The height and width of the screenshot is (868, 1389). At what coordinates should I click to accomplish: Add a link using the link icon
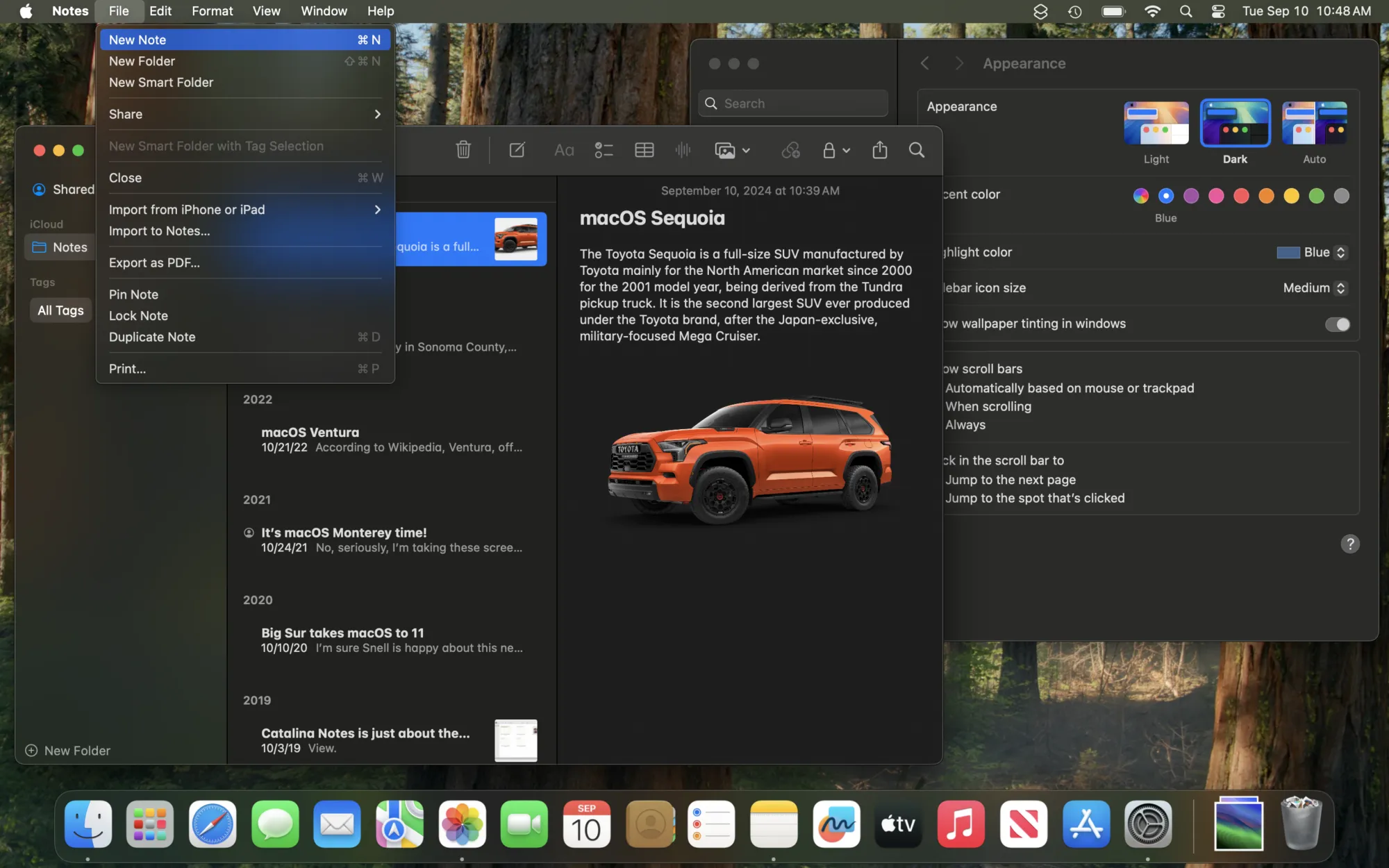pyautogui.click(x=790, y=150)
* * *
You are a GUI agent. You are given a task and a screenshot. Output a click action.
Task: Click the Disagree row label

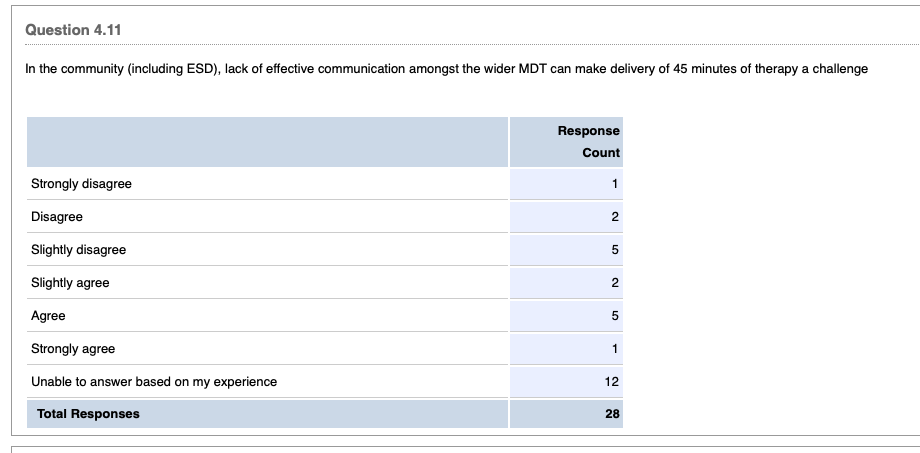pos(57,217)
...
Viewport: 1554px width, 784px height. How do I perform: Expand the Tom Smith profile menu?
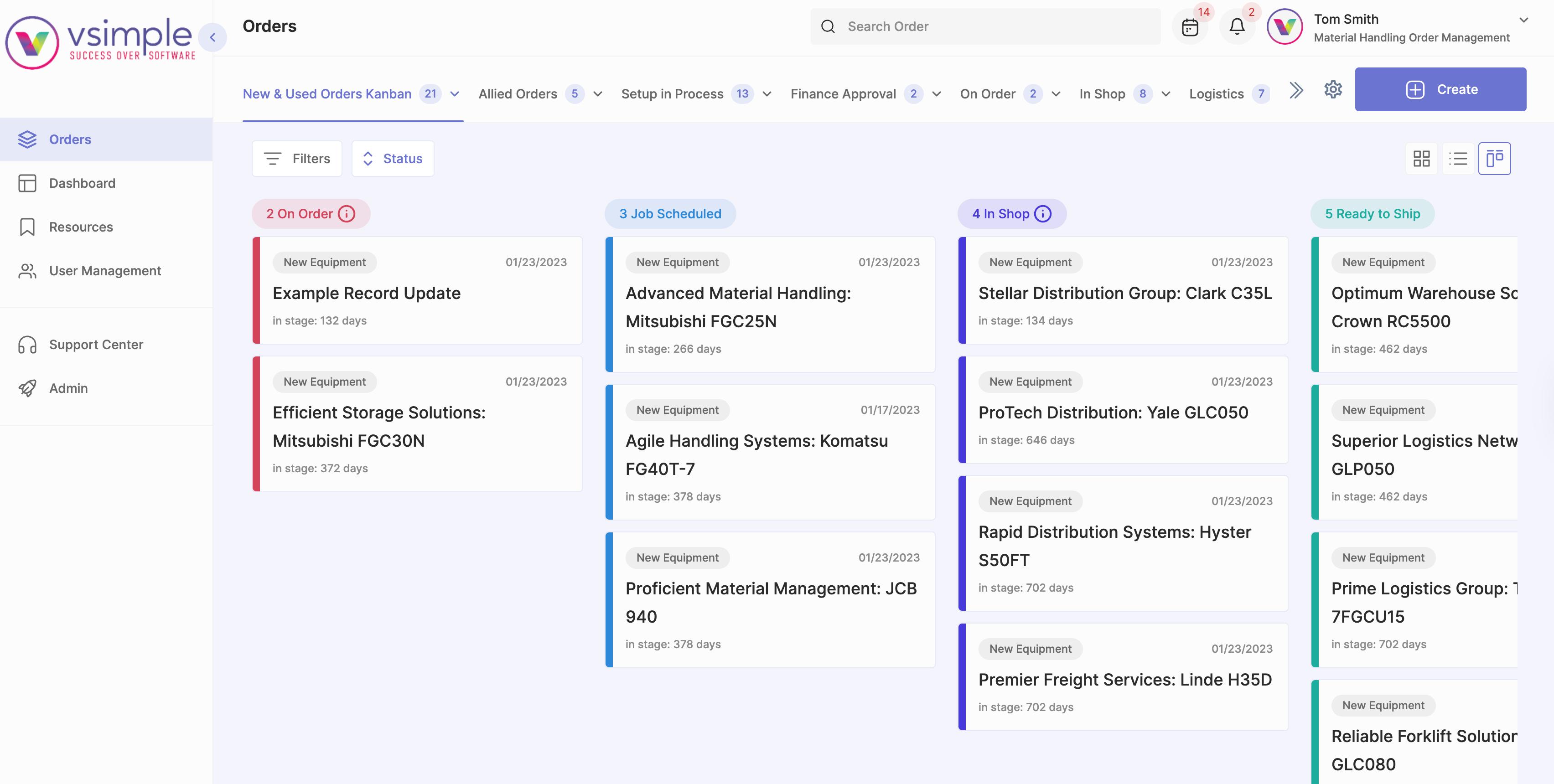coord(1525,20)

● **WORK TO DO**
Rewrite the rows between the line holding "You are a GUI" and the line holding "pos(57,217)", inclusive, requests included but with the pictures left out. Scale every coordinate in the answers by 0.7 and round each to a whole number, with halves rounding up.

● **SOLUTION**
You are a GUI agent. You are given a task and a screenshot. Output a click action.
Task: Click the Disagree row label

pos(40,152)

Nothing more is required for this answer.